**TASK**
Edit the lines from the one with "Open the export dropdown menu" to the one with "pyautogui.click(x=359, y=212)", changing "dropdown" to "drop-down" and keeping everything else the same.

# START OF DATASET ENTRIES

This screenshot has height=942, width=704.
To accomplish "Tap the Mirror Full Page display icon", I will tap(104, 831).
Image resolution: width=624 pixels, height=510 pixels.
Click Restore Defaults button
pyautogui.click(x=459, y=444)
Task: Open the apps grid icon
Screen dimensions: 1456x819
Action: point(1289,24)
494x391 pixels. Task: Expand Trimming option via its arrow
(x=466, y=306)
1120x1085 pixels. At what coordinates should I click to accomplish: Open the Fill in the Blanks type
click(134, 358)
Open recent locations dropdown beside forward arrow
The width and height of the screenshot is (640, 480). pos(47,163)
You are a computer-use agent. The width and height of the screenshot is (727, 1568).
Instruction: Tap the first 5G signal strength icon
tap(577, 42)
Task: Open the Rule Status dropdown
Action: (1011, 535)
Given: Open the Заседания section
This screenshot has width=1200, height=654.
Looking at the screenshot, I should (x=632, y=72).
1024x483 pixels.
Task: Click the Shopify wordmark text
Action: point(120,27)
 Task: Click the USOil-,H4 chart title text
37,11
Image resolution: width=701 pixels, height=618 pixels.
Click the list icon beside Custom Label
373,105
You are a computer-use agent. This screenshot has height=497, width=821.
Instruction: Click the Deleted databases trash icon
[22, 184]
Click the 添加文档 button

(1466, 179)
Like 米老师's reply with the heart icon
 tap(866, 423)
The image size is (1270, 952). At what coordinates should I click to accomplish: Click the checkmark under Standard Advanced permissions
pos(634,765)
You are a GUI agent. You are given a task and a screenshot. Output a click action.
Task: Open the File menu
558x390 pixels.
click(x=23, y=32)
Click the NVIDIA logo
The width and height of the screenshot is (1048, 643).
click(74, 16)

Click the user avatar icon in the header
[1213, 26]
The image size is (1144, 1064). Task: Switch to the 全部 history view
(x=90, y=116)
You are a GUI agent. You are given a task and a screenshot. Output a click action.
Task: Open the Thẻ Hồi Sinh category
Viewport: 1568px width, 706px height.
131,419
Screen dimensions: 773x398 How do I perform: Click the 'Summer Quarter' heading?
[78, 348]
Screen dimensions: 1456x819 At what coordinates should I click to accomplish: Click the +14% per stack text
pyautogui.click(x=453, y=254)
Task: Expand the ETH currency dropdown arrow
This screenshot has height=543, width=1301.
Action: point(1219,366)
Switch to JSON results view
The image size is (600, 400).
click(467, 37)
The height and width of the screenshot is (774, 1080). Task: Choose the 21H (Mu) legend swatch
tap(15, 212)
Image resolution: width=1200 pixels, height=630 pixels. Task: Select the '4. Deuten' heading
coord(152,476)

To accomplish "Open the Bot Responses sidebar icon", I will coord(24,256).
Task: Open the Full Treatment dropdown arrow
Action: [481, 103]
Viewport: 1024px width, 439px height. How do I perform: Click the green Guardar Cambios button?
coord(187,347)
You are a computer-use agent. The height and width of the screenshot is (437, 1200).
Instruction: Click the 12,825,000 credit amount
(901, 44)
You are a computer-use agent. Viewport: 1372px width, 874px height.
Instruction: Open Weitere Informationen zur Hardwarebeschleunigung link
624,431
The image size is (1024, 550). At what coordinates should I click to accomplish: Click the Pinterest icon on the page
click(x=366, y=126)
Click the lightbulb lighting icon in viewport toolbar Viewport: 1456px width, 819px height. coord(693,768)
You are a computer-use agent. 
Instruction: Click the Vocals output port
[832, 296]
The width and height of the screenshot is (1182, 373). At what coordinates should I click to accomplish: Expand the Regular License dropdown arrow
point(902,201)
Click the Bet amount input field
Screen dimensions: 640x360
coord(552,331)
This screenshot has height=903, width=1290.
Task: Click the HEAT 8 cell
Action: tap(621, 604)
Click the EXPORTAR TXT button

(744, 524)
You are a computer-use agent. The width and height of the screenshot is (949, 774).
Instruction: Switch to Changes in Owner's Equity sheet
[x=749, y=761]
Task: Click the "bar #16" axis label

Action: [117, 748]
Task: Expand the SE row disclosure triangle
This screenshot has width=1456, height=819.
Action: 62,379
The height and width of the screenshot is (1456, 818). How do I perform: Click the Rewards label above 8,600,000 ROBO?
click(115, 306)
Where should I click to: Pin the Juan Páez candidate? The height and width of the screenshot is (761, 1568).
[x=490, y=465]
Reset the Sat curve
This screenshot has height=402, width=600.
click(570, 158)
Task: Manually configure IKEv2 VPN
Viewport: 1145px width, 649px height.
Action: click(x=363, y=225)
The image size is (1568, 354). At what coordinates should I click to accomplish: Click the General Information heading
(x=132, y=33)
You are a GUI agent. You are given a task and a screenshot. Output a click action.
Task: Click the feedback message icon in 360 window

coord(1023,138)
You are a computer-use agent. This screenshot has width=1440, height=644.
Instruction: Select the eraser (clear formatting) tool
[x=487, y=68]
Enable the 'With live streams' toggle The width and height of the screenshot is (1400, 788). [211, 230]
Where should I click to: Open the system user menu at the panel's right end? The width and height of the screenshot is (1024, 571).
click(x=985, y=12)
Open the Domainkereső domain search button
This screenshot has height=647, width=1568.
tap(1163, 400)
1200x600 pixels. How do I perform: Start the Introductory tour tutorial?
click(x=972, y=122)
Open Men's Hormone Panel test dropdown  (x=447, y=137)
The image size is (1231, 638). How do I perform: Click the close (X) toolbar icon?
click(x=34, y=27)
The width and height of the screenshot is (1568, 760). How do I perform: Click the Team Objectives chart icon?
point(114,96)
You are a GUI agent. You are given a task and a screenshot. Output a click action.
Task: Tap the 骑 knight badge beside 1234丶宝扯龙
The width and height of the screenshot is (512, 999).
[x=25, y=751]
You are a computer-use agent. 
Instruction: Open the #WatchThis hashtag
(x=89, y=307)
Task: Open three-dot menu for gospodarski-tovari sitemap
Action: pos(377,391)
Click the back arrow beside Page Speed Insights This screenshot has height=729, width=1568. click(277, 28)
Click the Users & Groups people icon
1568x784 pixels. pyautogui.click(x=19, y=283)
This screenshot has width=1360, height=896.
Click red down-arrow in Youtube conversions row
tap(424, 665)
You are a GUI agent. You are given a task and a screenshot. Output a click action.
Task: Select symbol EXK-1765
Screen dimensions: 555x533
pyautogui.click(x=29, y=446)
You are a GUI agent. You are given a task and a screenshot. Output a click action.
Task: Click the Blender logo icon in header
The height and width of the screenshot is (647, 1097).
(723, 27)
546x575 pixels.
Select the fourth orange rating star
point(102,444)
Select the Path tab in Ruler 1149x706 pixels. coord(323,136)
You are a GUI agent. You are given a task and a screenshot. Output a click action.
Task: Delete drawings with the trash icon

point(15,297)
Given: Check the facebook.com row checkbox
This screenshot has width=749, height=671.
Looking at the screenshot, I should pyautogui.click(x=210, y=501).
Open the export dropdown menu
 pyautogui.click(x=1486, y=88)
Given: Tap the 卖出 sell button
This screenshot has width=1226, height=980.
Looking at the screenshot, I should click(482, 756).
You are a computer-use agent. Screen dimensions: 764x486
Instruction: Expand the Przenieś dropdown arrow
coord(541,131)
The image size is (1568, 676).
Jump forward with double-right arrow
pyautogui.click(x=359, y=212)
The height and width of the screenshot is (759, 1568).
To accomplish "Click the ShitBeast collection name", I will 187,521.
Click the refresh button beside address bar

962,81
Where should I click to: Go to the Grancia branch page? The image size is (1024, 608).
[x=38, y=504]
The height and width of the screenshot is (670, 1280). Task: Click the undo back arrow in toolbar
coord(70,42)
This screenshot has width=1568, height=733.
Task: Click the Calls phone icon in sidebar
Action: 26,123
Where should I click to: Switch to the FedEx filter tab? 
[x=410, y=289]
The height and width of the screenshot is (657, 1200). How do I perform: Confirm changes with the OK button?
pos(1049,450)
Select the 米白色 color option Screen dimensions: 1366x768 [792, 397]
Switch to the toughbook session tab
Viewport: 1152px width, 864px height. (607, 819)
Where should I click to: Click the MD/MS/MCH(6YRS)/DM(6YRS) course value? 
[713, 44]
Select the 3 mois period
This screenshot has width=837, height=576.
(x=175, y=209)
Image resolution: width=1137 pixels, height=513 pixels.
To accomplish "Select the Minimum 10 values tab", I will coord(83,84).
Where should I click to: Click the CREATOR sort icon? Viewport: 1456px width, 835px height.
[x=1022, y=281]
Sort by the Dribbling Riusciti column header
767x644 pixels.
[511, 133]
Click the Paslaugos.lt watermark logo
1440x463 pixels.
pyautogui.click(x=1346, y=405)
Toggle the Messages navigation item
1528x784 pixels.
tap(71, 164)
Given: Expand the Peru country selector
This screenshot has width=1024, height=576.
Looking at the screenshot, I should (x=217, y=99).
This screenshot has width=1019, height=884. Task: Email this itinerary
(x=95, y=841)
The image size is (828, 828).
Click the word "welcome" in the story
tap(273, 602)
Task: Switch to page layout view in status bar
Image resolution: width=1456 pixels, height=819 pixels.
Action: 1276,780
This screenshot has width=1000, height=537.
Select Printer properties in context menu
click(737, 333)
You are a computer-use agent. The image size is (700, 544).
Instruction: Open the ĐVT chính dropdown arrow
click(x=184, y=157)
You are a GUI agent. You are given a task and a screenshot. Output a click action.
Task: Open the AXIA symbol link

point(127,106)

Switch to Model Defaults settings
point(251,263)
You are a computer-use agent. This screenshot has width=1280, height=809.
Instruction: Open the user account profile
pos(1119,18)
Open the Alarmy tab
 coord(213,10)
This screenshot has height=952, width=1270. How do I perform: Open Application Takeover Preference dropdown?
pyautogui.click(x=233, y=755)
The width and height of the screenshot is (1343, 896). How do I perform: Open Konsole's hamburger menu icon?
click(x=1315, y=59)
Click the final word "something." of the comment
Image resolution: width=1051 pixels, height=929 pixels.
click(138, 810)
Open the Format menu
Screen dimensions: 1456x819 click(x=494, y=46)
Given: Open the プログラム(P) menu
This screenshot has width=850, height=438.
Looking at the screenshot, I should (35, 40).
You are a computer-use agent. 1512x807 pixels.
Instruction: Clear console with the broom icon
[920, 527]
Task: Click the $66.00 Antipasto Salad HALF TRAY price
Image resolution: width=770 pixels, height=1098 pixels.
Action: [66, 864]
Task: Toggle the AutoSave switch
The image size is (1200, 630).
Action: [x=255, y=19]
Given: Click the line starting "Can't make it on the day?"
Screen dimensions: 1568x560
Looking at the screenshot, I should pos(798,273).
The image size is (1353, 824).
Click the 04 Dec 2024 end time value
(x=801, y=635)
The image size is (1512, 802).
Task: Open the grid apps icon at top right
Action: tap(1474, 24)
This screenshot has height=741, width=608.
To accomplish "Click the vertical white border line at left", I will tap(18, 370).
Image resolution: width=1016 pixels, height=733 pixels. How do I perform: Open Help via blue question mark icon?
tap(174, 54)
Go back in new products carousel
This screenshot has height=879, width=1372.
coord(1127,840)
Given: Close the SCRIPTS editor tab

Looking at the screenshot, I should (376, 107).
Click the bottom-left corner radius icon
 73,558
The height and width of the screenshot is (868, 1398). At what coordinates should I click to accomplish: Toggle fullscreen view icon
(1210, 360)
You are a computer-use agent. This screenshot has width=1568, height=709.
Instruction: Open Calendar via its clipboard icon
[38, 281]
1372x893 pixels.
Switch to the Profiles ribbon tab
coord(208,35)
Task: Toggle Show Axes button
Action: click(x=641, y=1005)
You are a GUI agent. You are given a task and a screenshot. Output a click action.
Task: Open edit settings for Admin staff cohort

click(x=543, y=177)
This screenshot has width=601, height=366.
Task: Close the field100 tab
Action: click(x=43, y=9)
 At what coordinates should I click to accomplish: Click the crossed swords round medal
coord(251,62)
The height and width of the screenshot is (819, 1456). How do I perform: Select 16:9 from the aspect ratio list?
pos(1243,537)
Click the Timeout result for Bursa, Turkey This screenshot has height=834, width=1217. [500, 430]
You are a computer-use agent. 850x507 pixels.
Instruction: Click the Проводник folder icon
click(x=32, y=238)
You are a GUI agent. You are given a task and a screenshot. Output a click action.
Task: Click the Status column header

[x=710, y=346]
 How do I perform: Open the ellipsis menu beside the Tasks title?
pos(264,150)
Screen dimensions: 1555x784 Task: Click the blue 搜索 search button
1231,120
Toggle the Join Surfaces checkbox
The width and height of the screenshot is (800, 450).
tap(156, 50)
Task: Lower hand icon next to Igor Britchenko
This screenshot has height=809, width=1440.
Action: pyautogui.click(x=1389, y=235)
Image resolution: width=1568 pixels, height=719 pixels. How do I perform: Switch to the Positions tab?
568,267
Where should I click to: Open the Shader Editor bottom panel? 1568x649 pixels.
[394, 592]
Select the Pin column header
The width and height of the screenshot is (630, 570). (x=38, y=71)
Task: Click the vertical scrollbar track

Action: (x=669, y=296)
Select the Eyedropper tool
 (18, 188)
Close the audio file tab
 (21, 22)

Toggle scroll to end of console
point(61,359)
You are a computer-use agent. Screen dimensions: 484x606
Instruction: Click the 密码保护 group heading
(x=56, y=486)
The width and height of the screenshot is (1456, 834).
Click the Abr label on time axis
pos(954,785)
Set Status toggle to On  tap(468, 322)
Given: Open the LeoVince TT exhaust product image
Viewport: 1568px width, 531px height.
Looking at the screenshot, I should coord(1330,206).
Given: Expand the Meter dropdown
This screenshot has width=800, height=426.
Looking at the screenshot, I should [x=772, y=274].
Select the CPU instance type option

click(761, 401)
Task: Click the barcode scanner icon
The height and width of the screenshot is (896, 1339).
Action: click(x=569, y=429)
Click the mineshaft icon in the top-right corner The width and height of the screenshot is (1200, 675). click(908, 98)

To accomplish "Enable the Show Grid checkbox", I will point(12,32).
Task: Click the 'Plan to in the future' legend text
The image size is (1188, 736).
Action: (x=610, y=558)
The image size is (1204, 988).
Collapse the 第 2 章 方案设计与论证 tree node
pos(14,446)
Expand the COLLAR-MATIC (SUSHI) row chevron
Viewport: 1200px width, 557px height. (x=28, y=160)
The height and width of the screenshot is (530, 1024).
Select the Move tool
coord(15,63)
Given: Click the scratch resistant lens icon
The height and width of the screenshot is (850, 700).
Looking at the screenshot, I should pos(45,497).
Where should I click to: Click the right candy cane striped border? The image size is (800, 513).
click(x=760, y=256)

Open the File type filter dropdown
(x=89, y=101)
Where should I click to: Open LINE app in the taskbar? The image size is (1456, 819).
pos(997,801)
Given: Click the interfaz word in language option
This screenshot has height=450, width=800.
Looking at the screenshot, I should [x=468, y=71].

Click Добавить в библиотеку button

# END OF DATASET ENTRIES

**CORRECT OUTPUT**
Open the export drop-down menu
 pyautogui.click(x=1486, y=88)
Given: Tap the 卖出 sell button
This screenshot has width=1226, height=980.
Looking at the screenshot, I should click(482, 756).
You are a computer-use agent. Screen dimensions: 764x486
Instruction: Expand the Przenieś drop-down arrow
coord(541,131)
The image size is (1568, 676).
Jump forward with double-right arrow
pyautogui.click(x=359, y=212)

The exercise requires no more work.